The text came in sometime past ten o'clock in the evening and despite her present position, lying cheek-down on her own bed and staring at the red numbers of her digital alarm clock, some semblance of life stirred from her battered, aching body at the caller ID that fluttered over her smartphone's LCD screen. Swollen, puffy eyes found the message as it lingered on her screen, her face half-illuminated by its harsh, glaring light:

I still love you.

It had come in a series of other messages, warnings about some Veil creature that had threatened to rip her chest open and tear out her heart as a prize, but everything else barely elicited a rection with the exception of those small, simple words that illustrated an ultimately paltry sketch of how they were together. She tried to muster every thread of outrage, every glowing bit of anger - something, anything, to return some much needed energy back into her body to at least throw the phone away and will her covers to swallow her up. In the end, all she did was curl with the near-empty bottle of scotch in her grip and stared at the device with its message until its automatic sleep mode triggered, and everything went dark again.

The tears, themselves, amounted to very little; they trickled over now and then, but it was nothing like the deluge she had inundated him with after he forced his arms around her the week she had accidentally read her mother's own murder, refusing to let her go no matter how hard she fought and screamed to get away from him and spurred by her abject refusal to be held when she felt especially vulnerable. Remembering him in that way while the wounds were so fresh was always a slippery slope, pitching and falling into other more recent memories, concluding with the devastating image of him letting go of life and everything else that mattered, content to get lost in the Far Place so long as he disappeared with her.

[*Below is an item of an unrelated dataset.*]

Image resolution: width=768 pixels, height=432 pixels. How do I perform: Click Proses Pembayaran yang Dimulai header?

It wasn't as if she wanted to get mad because the words weren't true, or even because they were. Alexander Clayton was many things, but he wasn't a liar.

But it was hard not to remember her own words, last said in fury, and agony, and misery at this new, fresh failure, and how they smashed uselessly against the buttressed walls of him. Did they even make a dent, or a single scratch? Did they even register? How was it fair, to watch her own fall, broken on impact and crushed by rushing feet at his frantic egress, while his own felt like a knife through the ribs?

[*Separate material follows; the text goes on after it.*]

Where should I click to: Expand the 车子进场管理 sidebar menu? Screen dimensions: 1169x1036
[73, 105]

This was the one thing you could never let happen, with him. You knew it after he told you everything. All that foresight, with no real ability to preempt anything. What good are you, really?

Isabella continued watching her phone's darkened screen, the after image of those four words burned in her retinas - that trick human eyes did, on occasion, when too-bright fell into too-dark quickly.

She had addressed his other concerns instead, kept the conversation short if not for his sake. It had been a few hours ago, but some part of her hated herself anyway for hanging her hopes on these four little words, this internal betrayal of her more ferocious self when all it could remember was how he couldn't get away from her fast enough.

Finally, her lips parted, feeling them crack from the unforgivable dryness of the winter. "I still love you," she whispered towards the phone, the words brimming with pain and heat.

But she didn't send them. How could she, now, when they could never reach their intended recipient?

And after remembering the faces of the ones she had lost, maybe she was never capable of conveying them in a way that could.